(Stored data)

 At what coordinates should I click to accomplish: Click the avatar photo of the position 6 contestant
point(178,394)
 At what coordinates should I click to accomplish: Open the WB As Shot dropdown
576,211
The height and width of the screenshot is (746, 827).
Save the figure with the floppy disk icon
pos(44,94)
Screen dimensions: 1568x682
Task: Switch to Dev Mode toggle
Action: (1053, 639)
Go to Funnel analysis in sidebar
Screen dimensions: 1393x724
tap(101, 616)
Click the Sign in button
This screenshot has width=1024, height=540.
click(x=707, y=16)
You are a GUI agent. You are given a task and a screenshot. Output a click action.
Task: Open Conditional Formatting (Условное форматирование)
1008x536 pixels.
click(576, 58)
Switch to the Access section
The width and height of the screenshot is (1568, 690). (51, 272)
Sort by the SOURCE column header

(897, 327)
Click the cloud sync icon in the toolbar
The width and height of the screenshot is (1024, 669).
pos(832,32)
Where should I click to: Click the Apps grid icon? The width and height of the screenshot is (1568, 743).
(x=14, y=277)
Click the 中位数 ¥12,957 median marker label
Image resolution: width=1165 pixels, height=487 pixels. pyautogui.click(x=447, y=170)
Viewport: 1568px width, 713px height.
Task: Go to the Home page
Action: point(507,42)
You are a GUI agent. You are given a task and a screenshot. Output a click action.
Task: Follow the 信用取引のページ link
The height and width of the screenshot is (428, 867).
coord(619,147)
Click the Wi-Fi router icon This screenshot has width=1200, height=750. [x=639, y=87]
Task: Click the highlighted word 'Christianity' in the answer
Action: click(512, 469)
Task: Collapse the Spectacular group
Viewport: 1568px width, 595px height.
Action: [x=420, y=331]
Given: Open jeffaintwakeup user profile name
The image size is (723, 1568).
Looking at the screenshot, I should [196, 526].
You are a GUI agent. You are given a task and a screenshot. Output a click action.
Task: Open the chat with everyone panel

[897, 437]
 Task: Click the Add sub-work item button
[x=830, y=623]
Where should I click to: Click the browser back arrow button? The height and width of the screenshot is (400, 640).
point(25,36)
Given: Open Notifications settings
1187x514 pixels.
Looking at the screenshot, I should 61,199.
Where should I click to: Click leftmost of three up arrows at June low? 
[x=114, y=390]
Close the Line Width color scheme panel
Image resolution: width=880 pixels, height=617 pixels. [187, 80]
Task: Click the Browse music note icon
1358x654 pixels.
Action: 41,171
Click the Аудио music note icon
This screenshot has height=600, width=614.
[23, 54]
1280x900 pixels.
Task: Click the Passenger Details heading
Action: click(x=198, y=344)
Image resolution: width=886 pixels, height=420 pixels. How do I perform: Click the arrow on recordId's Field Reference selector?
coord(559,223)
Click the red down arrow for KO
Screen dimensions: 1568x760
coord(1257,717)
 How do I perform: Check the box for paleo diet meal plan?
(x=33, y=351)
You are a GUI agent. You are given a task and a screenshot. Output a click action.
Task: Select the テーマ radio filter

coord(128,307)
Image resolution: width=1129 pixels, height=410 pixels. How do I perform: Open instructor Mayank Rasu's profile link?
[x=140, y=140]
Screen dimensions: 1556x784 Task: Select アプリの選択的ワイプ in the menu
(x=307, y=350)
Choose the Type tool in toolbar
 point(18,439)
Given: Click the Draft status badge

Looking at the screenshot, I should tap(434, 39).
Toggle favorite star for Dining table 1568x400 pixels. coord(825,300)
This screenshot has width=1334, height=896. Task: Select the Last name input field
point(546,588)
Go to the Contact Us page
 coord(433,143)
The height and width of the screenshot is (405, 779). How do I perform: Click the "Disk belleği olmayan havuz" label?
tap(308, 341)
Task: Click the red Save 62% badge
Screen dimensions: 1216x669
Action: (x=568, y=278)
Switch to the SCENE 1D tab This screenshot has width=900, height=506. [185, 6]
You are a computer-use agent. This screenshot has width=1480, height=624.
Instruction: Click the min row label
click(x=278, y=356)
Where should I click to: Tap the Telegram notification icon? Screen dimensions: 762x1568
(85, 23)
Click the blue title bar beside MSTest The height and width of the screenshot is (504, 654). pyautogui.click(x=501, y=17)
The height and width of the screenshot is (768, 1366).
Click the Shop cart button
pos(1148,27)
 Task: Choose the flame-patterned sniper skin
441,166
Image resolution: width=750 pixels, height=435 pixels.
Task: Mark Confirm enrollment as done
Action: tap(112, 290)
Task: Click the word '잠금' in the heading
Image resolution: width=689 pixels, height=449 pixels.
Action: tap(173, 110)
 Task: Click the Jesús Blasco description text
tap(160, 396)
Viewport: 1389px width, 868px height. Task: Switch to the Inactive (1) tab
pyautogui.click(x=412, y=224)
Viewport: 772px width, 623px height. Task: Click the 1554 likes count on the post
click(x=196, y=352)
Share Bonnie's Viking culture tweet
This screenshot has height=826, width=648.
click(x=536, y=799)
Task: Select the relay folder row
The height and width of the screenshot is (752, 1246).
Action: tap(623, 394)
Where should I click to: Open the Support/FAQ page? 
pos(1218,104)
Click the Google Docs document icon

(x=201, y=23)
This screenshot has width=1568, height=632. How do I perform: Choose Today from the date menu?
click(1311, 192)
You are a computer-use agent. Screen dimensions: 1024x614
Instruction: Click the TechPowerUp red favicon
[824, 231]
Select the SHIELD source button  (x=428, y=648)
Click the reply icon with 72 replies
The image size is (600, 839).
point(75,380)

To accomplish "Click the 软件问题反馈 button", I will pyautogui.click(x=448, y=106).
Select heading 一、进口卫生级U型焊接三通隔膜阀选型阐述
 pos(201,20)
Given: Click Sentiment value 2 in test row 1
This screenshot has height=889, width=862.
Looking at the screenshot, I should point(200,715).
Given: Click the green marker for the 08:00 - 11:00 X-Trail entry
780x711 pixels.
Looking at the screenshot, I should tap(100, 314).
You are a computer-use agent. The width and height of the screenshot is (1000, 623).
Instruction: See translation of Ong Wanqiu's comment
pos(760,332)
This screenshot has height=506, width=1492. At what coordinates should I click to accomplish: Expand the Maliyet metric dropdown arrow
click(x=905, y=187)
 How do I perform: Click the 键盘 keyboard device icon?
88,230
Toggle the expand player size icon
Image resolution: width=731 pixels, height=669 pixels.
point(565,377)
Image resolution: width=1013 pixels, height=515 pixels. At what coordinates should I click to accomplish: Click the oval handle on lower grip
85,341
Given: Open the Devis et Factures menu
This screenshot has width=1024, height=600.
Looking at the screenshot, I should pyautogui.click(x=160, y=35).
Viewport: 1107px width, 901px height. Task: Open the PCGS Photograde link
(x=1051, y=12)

**Instructions for the task:** The lines that mention the word "computer" should be pulled from the records above.

**Task output:**
You are a computer-use agent. This screenshot has width=1480, height=624.
You are a computer-use agent. Screen dimensions: 1024x614
You are a computer-use agent. The width and height of the screenshot is (1000, 623).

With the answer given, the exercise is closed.